Defendant Allen was charged by indictment with two counts of rape, single counts of aggravated sodomy and aggravated assault, and two counts of false imprisonment. A jury acquitted defendant of the rape and aggravated sodomy charges, but convicted him of the aggravated assault and false imprisonment charges. Defendant appeals his conviction of aggravated assault and two counts of false imprisonment. Held:
1. Defendant's first enumeration of error contends that the verdicts are inconsistent. While defendant acknowledges the abolishment of the inconsistent verdict rule in Milam v. State, 255 Ga. 560, 562 (2) ( 341 S.E.2d 216), and that the acquittal on the rape and aggravated sodomy charges do not preclude the findings of fact necessary for the convictions for aggravated assault and false imprisonment under a res judicata theory, he contends that the convictions should be overturned because they are repugnant to, or inconsistent with the acquittals. This, of course, is entirely a matter of semantics as the argument which defendant makes is, in essence, indistinguishable from the inconsistent verdict rule. In any event, application of the principle that a jury is entitled to believe a part of the testimony of a witness and disbelieve other parts is sufficient to sustain a jury's verdict. See Hines v. State, 254 Ga. 386, 387 ( 329 S.E.2d 479). This enumeration of error is without merit.

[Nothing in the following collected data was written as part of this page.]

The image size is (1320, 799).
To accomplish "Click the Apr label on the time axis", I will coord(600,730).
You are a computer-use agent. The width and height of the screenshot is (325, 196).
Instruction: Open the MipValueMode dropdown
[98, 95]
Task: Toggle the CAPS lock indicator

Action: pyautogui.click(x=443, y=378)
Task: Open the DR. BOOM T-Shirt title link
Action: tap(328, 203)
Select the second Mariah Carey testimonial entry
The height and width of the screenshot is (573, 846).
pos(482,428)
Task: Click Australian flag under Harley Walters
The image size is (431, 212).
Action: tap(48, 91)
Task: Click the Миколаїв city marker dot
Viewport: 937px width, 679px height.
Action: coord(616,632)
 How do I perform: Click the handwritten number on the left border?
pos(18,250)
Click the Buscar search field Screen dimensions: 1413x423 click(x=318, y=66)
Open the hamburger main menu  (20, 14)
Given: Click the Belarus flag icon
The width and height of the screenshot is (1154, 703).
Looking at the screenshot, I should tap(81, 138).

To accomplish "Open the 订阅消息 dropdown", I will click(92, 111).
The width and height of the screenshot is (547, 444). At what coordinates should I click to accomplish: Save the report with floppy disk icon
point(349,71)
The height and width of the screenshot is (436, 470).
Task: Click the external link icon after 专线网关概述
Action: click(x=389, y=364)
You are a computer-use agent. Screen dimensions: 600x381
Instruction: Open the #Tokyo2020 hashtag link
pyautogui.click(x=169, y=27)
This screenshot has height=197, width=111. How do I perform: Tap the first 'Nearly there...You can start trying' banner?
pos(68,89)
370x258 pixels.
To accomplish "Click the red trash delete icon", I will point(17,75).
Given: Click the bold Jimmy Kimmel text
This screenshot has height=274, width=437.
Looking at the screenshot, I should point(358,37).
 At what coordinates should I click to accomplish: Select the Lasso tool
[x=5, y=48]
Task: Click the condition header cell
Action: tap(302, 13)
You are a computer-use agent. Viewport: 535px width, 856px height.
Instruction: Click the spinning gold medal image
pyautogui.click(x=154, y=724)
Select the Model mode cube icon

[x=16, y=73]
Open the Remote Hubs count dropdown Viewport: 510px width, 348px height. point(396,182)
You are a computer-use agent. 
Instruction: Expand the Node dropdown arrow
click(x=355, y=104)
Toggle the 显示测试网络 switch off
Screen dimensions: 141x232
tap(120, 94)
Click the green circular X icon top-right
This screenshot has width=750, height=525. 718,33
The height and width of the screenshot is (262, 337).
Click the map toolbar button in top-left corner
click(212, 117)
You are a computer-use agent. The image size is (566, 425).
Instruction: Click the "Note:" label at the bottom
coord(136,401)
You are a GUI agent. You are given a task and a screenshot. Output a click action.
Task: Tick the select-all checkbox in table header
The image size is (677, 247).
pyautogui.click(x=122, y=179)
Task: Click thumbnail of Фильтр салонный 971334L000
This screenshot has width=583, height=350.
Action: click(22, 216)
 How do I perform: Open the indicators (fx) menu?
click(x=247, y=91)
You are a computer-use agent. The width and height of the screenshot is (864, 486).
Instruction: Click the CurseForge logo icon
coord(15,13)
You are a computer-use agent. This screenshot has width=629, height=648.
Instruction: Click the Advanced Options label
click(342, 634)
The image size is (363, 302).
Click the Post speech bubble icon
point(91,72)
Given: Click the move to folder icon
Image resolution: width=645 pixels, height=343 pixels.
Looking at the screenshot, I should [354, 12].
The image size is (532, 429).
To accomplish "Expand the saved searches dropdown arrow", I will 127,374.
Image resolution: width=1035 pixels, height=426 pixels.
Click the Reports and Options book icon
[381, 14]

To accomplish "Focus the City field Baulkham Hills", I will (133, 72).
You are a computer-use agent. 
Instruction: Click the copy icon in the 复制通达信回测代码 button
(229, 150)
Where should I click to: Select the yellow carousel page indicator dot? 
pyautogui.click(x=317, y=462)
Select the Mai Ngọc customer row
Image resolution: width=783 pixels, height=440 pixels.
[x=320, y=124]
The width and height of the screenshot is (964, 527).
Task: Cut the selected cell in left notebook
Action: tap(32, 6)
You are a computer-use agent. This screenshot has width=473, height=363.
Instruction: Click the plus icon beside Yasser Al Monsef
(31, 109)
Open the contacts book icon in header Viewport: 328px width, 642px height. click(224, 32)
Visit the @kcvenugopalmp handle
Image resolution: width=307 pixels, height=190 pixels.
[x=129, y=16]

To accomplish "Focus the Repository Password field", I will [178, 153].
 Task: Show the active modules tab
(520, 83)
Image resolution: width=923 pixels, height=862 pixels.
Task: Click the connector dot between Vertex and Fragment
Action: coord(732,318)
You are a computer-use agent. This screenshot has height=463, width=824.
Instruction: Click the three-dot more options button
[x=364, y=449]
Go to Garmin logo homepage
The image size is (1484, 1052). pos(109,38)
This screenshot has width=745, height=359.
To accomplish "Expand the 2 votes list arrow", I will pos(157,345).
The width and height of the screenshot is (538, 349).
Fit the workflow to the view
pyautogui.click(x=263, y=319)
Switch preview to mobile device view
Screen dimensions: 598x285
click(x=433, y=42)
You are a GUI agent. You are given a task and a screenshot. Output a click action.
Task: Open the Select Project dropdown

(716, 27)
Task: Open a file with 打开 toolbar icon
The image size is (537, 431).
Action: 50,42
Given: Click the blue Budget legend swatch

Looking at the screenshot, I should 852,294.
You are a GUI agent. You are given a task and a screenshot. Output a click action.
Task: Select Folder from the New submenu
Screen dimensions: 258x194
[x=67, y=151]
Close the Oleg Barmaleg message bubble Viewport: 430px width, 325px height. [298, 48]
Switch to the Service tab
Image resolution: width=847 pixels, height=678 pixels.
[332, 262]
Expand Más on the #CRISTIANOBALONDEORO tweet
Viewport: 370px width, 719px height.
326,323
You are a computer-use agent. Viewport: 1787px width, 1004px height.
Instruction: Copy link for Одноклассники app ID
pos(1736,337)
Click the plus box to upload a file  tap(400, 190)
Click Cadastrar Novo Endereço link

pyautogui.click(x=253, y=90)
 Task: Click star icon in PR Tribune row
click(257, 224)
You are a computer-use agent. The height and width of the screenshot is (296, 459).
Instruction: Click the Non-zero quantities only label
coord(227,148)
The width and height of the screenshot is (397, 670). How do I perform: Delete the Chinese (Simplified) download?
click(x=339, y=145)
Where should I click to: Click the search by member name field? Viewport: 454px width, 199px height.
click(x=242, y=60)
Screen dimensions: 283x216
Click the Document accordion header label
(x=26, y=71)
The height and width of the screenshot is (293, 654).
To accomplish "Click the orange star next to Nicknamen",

2. Defendant also contends that there was a fatal variance between proof and indictment with respect to the instrumentality used to accomplish the aggravated assault. However, no issue as to an alleged variance was raised before the trial court. Thus, this issue is not preserved for appellate review. Walker v. State, 113 Ga. App. 526, 527 (1) ( 149 S.E.2d 153). See also Lewis v. State, 198 Ga. App. 808, 809 (2) ( 403 S.E.2d 233); Truelove v. State, 198 Ga. App. 14 (2) ( 400 S.E.2d 396).
Insofar as this enumeration of error may raise an issue as to the sufficiency of the evidence to authorize defendant's conviction of aggravated assault, it is meritless. A rational trier of fact could reasonably have found from the evidence adduced at trial proof of defendant's guilt beyond a reasonable doubt of aggravated assault. Jackson v. Virginia, 443 U.S. 307 (99 SC 2781, 61 L.Ed.2d 560).
Judgment affirmed. Sognier, C. J., and Cooper, J., concur.